The immediate impact was budget to run this survey quarterly and create an executive dashboard of these metrics over time.
The secondary impact was that once executives were used to looking at this data, projects around UX, E-A-T and more suddenly started to get budget and resources.
Example #2: “Make the content better”
I’ve lost count of the times I’ve tried to convince clients to invest in content quality. Of course - the failure is all mine. You can’t just say make the content better, you have to actually understand how to measure content quality.
So that’s what I did recently - while working with a smaller, more nimble company I was trying to convince the editorial team to invest in improving content quality. We had zero budget (not even $1000!) but I found a friendly editor and we re-wrote a single page.
Importantly we created a new guiding principle for the content and re-wrote the page following that principle. Then, once we had the old and new versions of the page we ran some user testing with a tiny number of users using the company’s existing UserTesting account (again - we had zero budget!).
And we found this:
Using the new content principles:
80% of participants thought the new page was easier to read
83% of participants thought the new page was more useful
Now, we’re working with a single page and a small number of users but there’s enough here for an executive to sign off on a real project to expand this new approach to content.
Next, I’d look at not only running the survey across more of the client’s pages but also expanding to look at key competitors. Executives hate losing to competitors.
Comparison Is the Key
Notice how both these examples have a comparison. It’s not just creating the metric - it’s showcasing the gap. Either the gap between us and competitors or the gap between before and after.
This comparison is essential to provide context - without it an executive is flying blind trying to understand if the metric is inherently good or bad.
Unfortunately - when you start trying to run surveys inside an organization you might get pushback. Especially from a design/UX team who might already be running user testing and on-site user surveys.
The problem is that these surveys and user testing are designed to drive insights, they’re not designed to drive executive buy-in. And they often lack comparison.
For example a UX team might be able to give you access to the on-page surveys (e.g. something like Qualaroo on site user surveys) and that’s great for generating insights into user behavior. But they’re not very useful at quantifying the things we care about and creating a comparison vs competitors.

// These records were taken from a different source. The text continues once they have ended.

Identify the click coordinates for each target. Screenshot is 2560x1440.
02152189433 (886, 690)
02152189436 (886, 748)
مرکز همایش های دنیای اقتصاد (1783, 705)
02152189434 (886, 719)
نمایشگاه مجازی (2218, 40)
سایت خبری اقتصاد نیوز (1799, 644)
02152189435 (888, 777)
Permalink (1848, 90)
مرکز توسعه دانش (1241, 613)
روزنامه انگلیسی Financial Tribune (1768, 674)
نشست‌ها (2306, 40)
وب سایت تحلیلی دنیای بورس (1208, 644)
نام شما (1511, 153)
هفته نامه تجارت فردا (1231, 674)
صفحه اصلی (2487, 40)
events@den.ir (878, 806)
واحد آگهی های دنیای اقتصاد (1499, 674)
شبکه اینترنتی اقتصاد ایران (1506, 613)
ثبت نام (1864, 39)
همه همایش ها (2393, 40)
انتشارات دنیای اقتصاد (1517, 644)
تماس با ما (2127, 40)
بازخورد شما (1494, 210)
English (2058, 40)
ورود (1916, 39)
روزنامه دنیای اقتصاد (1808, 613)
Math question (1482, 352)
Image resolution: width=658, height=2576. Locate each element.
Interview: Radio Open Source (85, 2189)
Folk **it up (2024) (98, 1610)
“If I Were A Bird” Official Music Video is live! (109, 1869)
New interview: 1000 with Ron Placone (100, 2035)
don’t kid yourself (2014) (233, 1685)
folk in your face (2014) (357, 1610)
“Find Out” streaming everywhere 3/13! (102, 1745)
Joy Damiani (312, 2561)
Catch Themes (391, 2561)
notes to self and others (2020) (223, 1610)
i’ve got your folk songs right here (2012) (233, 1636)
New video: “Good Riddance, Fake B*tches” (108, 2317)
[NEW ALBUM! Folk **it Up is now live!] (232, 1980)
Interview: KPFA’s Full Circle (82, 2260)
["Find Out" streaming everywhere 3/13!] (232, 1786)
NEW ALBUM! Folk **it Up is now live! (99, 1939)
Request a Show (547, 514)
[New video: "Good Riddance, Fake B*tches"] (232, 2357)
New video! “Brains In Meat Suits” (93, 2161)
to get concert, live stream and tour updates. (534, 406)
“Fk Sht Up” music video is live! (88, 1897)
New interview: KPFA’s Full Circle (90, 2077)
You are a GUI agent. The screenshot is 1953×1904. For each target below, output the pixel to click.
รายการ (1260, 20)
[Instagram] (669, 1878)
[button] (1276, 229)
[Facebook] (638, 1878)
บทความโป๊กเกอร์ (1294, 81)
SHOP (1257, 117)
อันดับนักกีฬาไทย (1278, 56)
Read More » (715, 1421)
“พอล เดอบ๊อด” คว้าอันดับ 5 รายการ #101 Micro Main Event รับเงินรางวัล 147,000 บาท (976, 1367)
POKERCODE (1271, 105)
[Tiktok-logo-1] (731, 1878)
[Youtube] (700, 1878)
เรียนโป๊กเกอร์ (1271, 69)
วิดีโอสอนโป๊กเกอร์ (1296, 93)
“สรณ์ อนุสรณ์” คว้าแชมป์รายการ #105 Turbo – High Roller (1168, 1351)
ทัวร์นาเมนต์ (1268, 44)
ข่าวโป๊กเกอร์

So you might have to go a little bit rogue. Small user survey studies are relatively cheap and might provide the leverage you need to make the case for increased budget, more robust user surveys etc.
Surveys Aren’t the Whole Story
To be clear, a survey won’t tell you how to improve the metric, and it’s rarely the whole pitch.. It’s important to understand the limitations, especially for a survey that’s got a small number of users and where you’re surveying random internet people, not actual users.
And be careful getting executives to buy-in to metrics that you don’t believe in or can’t influence!
But surveys are uniquely understandable by executives. It’s a simple “we asked people and they said…” You might be surprised at how effective it is. Especially for getting the initial buy-in and resources to run a pilot or a proper test.
Have you had success using surveys to drive executive buy-in? Drop me a note, I’d love to hear your stories.
Until next time,
Following my own advice, calling something “The Panda Survey” in front of executives is a dumb idea and I’m ashamed that I did that. Going forward I’m never going to call this the Panda Survey again in front of an executive. I’m going to call it the Google Quality Raters Survey - QRS for short. Sounds much better.